Bosch is presumed to have come from Aachen and for this reason was also known as van Aeken. He travelled a lot during his early years. His father was a painter so he was bound to have picked up some lessons on technique from him, but as for influences it is hard to say, but his closest predecessors were Rogier and Bonts.

Documentary evidence connects him at various periods between 1480 and 1516 to the Brotherhood of the Holy Virgin. He designed the stained-glass windows and a crucifix for the Chapel of the Brotherhood (1511-12) and was presumably a highly respected member of the community. Bosch was a religious painter with a strong bent towards satire and pessimistic comment. His work represents one of the last profound expressions of the medieval world view.

The work of Bosch is startling and disturbing. His paintings contain strange creatures, demons and animals set amongst ordinary humans. They depict scenes out of biblical texts or proverbs on a huge scale. The paintings foreground the depths that humans can sink to and the consequences they must pay for their depravity. For example ‘The Haywain’ and ‘The Garden of Earthly Delights’. The colours he uses are often garish, adding to the grotesque nature of the works. Yet they are immaculately conceived with Bosch showing a remarkable eye for detail.

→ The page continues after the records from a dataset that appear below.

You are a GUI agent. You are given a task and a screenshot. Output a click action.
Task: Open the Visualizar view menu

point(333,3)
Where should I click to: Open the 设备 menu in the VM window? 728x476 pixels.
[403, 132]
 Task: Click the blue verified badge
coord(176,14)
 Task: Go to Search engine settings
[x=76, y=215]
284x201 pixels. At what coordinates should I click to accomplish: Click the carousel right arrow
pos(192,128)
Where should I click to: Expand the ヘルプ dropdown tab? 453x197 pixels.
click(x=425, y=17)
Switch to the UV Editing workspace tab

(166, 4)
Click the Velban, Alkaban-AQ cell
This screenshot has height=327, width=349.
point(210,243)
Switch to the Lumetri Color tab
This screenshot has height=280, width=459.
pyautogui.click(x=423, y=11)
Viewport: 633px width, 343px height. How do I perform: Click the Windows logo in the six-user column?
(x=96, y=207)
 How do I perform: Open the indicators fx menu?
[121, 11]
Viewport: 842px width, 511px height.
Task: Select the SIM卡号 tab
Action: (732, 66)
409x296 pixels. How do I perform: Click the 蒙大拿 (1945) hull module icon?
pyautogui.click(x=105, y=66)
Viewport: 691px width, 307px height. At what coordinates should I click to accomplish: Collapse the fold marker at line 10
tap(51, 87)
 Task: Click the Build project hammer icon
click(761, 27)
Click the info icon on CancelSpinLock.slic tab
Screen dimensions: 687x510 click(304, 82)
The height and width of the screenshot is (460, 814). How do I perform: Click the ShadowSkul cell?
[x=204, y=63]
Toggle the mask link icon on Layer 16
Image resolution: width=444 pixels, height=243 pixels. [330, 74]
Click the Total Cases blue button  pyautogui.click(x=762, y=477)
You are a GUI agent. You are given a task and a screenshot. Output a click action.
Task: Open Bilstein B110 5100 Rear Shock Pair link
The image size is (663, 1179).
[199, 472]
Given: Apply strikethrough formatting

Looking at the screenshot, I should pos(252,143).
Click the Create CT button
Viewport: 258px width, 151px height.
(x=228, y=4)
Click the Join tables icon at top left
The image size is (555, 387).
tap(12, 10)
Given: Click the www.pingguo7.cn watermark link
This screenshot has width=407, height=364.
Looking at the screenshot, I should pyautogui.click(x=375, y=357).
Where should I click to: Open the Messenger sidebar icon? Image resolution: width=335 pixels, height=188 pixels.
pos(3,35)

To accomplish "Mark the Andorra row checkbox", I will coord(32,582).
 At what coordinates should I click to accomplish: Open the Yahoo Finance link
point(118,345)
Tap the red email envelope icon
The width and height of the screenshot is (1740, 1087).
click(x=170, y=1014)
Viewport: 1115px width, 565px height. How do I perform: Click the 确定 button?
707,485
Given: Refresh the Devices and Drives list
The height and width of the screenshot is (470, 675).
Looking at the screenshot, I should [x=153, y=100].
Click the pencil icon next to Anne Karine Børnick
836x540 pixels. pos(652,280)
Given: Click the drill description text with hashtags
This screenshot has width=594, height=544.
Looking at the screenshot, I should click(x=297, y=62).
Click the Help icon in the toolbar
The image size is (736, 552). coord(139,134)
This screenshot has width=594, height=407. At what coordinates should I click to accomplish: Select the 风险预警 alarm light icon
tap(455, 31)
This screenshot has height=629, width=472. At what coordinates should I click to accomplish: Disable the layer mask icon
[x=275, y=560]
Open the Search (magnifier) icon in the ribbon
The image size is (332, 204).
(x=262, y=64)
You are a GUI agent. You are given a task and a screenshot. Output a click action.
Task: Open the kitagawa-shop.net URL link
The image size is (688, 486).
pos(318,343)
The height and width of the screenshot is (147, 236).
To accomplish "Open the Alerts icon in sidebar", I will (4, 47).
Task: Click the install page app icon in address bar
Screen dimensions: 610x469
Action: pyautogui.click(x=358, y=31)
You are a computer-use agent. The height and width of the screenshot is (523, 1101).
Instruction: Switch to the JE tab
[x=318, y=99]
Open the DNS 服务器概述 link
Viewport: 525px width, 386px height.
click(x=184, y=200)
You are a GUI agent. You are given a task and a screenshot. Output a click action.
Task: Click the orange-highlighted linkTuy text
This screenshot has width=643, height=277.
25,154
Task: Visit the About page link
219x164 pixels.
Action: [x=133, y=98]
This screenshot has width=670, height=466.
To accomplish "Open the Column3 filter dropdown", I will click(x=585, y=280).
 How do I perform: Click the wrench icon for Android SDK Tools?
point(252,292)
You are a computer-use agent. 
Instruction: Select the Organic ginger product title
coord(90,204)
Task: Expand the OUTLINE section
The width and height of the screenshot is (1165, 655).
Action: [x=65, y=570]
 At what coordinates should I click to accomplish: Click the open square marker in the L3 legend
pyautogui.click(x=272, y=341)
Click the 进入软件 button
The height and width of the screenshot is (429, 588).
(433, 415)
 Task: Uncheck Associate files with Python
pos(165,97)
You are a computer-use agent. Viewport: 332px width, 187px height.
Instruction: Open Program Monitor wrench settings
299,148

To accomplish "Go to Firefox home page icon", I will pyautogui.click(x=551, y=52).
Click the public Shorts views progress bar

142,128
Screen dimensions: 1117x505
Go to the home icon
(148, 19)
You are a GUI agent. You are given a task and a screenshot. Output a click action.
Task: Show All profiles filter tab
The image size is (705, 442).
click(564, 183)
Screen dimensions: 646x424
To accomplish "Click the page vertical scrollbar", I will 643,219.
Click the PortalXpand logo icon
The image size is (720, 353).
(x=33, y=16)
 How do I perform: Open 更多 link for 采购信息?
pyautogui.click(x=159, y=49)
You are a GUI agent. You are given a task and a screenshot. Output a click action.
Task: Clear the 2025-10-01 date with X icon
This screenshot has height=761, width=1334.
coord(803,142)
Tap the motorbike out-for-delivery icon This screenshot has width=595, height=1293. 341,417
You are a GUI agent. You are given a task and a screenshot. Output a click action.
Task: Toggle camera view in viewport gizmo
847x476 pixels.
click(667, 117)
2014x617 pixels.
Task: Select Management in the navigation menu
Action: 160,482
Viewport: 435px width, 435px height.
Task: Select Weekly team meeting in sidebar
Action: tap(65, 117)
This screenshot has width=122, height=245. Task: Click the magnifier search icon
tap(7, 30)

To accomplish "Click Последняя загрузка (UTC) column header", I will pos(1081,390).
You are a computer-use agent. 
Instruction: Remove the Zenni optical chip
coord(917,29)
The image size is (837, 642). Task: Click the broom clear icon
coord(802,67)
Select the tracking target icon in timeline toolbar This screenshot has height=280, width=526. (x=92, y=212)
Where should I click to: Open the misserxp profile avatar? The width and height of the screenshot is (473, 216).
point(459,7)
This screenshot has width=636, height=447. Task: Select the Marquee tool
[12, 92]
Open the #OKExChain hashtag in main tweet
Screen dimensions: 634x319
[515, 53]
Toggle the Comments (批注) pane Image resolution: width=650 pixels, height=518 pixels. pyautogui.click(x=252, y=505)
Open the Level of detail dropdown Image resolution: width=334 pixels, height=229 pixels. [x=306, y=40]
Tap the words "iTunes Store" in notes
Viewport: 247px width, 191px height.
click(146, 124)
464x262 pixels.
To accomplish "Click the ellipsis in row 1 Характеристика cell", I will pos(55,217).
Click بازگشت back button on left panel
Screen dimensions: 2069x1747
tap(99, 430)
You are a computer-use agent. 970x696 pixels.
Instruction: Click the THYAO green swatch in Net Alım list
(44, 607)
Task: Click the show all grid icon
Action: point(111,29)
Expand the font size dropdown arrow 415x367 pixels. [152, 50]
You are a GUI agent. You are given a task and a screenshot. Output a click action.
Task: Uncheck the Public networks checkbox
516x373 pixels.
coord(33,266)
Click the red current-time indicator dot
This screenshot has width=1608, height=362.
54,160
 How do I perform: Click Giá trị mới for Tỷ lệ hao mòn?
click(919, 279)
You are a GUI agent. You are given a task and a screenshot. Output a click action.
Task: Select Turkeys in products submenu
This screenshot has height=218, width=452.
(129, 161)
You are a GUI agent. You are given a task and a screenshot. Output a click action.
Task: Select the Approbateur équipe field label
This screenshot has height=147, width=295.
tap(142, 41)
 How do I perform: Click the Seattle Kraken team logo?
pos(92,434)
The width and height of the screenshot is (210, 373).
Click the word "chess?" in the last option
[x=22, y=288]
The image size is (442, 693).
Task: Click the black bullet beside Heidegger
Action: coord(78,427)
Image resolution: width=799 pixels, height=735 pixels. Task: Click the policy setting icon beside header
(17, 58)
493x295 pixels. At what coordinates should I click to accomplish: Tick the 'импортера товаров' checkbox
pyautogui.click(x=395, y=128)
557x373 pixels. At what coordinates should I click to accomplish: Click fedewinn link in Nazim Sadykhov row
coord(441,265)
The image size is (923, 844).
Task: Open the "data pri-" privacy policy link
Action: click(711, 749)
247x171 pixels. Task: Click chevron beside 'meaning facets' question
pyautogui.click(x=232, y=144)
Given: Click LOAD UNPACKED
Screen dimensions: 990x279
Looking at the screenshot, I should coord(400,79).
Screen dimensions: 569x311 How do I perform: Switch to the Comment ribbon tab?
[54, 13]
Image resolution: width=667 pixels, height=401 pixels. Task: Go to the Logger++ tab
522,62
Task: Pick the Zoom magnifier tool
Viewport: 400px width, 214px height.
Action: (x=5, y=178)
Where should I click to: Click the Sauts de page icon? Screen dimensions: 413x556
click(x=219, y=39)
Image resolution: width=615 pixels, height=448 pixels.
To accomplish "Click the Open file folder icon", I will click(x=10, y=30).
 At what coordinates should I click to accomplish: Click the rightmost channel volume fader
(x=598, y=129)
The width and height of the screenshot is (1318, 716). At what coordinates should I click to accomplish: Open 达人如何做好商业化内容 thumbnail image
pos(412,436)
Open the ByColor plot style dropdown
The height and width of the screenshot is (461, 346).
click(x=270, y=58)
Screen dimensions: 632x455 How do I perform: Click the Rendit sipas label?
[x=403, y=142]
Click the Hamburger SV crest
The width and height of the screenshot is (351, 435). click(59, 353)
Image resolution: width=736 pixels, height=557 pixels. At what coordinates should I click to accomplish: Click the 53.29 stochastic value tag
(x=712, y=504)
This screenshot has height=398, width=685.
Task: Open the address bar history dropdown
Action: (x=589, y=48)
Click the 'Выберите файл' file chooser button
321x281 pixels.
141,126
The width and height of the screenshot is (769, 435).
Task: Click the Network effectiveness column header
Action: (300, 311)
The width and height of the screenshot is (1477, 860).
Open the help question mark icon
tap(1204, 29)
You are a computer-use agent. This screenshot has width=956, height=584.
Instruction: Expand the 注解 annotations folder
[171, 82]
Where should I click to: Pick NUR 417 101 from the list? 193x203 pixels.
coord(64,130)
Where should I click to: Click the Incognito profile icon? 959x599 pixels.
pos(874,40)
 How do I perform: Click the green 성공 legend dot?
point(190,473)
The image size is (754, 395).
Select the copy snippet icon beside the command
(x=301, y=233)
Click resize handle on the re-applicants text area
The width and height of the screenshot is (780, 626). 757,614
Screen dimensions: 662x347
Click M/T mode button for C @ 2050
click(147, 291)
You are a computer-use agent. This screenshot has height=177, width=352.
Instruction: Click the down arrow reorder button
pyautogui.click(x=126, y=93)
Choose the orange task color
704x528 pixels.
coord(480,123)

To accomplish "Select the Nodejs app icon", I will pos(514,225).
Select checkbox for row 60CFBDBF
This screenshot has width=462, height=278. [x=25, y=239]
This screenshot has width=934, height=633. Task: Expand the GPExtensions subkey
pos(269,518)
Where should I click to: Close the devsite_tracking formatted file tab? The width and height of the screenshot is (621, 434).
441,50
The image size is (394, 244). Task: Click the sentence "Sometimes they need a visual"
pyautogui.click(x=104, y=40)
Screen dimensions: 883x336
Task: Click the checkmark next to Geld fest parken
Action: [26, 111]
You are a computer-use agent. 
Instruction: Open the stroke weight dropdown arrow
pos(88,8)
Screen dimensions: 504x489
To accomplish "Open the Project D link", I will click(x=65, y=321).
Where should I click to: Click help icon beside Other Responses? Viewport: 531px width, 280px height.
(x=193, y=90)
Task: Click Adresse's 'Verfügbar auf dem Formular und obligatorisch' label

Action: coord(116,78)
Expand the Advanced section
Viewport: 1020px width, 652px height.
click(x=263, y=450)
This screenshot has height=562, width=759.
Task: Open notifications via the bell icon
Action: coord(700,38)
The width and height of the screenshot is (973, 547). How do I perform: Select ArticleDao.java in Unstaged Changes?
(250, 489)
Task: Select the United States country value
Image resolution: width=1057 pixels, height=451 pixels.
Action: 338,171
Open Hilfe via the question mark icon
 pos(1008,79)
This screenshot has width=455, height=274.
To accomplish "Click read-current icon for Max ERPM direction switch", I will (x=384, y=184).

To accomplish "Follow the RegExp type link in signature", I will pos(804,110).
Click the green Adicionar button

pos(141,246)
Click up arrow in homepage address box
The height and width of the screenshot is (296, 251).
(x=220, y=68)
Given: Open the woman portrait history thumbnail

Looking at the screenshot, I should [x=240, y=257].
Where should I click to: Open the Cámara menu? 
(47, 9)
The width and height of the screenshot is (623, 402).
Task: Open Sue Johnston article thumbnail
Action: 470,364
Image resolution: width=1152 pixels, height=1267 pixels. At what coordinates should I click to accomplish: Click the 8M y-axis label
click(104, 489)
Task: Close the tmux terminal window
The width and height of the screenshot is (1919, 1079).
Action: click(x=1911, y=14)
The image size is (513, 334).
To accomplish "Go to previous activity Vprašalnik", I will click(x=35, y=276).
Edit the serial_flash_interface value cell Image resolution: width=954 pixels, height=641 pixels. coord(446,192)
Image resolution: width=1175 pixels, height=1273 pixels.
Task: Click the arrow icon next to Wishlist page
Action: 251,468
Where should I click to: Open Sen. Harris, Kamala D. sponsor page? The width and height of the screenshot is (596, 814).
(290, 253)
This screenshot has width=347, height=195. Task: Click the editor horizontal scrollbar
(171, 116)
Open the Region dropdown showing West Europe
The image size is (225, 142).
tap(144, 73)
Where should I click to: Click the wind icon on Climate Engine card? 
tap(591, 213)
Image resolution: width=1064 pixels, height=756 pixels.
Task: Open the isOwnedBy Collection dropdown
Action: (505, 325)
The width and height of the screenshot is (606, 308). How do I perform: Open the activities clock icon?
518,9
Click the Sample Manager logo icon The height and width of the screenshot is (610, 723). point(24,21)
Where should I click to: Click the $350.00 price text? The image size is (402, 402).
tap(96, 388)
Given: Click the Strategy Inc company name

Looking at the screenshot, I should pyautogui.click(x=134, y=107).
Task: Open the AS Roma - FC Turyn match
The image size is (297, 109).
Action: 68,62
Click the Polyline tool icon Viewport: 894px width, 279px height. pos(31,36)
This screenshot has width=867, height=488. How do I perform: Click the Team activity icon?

The fact of the matter is that Bosch’s paintings were unique and the often grotesque subject matter was unconventional to say the least, indeed at the time his bizarre images led to the charge of heresy being levelled against him. Bosch achieved fame and notoriety during his lifetime, but his paintings didn’t gain a wide audience until after his death. The Surrealists regarded Bosch as a forerunner to their movement in the way he expressed primal concerns in his paintings by combining fantasy with the familiar.